Thornton had earlier communicated his ideas for raising the Capitol’s foundation to the board, but the commissioners urged caution. “We then were and still are of opinion that every measure which has a tendency to delay the finishing of the Capitol ought to be received with great caution. The foundation of that building, already 10 feet deep and as many think on an average of the whole, has cost upwards of sixty thousand Dollars. A work of this vast magnitude will require great exertions to carry it through by the time expected; especially in a Country where money will not always command Labor.” They desired to know GW’s “final decision” and whether the Capitol should have a basement, since the type of materials obtained depended on that decision.

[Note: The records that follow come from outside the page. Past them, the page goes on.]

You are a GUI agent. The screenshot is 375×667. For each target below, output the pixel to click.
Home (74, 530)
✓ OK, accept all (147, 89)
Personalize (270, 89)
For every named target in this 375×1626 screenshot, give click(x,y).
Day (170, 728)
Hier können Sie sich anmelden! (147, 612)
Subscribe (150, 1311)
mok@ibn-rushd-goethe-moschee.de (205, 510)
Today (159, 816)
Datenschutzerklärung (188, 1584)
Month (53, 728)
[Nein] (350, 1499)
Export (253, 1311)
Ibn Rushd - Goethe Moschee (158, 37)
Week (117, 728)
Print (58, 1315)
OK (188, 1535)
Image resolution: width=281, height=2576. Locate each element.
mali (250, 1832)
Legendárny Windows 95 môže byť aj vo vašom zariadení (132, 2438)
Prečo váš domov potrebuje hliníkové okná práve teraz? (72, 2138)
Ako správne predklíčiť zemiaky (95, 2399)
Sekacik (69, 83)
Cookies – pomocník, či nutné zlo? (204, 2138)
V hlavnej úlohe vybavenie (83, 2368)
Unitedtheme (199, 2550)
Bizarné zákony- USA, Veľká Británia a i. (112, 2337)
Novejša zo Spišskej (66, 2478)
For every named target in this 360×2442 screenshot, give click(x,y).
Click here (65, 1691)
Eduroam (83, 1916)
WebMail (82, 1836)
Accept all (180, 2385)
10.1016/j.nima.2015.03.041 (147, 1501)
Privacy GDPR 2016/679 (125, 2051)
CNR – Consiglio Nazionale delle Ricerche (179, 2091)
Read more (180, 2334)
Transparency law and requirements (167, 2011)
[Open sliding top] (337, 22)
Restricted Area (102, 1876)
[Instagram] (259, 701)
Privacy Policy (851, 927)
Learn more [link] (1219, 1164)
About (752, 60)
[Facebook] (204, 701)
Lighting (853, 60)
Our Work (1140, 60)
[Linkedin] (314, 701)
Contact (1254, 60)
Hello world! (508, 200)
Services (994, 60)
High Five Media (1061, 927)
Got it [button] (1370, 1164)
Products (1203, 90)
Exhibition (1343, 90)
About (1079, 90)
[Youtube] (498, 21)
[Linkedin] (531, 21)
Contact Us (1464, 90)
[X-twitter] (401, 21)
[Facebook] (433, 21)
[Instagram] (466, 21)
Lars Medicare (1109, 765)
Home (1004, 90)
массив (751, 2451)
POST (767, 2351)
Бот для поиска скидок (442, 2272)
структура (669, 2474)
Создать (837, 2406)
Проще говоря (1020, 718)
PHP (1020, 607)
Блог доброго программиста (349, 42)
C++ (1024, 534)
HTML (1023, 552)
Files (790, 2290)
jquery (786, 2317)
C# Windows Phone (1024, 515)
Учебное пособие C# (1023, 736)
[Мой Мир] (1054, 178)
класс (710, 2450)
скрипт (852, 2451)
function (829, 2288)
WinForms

“Whilst Mr Law was with us,” the commissioners added, “we had an application from Mr Greenleafs Agent to convey to Mr Law 500 Lots in fee to be accounted for by Morris and Greenleaf and to be secured by a Mortgage of an equal number of their Lots. We refused This request thinking it highly reasonable that when those Gentlemen are receiving in ready money more than four times the price given by them to the public for the same property, that they would at least let the public participate in the benefits resulting from a ready money payment. It is our fixed determination to convey on no other Terms but on the payment of the purchase money or the securing in unquestionable negotiable paper the payment at 60 or 90 Days Pittance as it is, it ought to be paid, and we have no doubt but that as far as Mr Law’s purchase extends, the ready money for them will be paid. We have yet had no further Communications from Mr Greenleaf respecting the Bond forwarded, to secure the improvements stipulated to be made on all Lots sold by him.”

The commissioners had examined the number of remaining lots and calculated that 4,710 remained. “If the mortgage could be made of only 4000, the residue would constitute a sufficient fund for all necessary uses” (DNA: RG 42, Records of the Commissioners for the District of Columbia, Letters Sent).

3Carroll most likely was referring to the letter of the commissioners to GW dated 20 April.

4The questions put to Thomas Johnson, Jr., concerning the entry of 9 Jan. (see commissioners to GW, 20 April, and n.3 to that document) are found in the commissioners’ minutes of 18 February. The secretary’s answers are recorded in the minutes of 21 Feb. (DNA: RG 42, Records of the Commissioners for the District of Columbia, Proceedings).